# How to prove $\mathbb{Z}_4 \times \mathbb{Z}_2$ is isomorphic to $\langle x, y \mid x^4=y^2=1, x^y=x \rangle$?

Here is my attempt at proving $$\mathbb{Z}_4 \times \mathbb{Z}_2= \langle x, y \mid x^4=y^2=1, x^y=x \rangle$$

Let $F$ be a free group upon $\{x,y\}$. Define a homomorphism $\theta: F \rightarrow \mathbb{Z}_4 \times \mathbb{Z}_2$ as follows: $$x\theta = (1,1),~ y\theta = (2,0)$$ Then by Von Dyck's theorem, there exists an epimorphism $$\phi: \langle x, y \mid x^4=y^2=1, x^y=x \rangle \rightarrow \mathbb{Z}_4 \times \mathbb{Z}_2$$

Now I just need to show both groups have the same cardinality in order to conclude $\phi$ is an isomorphism.

How can I do this?

• What does $x^y$ mean in this context? – Alex Provost May 7 '17 at 14:40
• @AlexProvost$x^y=y^{-1}xy$ – mrs May 7 '17 at 14:43
• @ResidentDementor Interesting.

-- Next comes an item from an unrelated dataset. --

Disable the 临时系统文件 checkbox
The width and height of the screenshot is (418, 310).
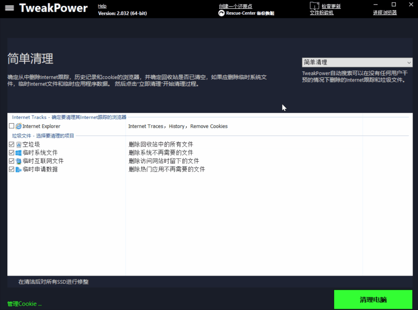point(11,152)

I suppose this makes sense in light of $(x^y)^z = x^{yz}$. – Alex Provost May 7 '17 at 14:48

Since you have the relations $x^y = x$ and $y^2 = 1$, you know that $x$ and $y$ commute, and so everything in the presented group may be brought to the form $\{x^i y^j \mid 1 \leq i \leq 4, 1 \leq j \leq 2 \}$, and so the cardinality of the presented group is at most 8. Since $\phi$ is a surjection, you know the cardinality is at least $|\mathbb{Z}_4 \times \mathbb{Z}_2| = 8$.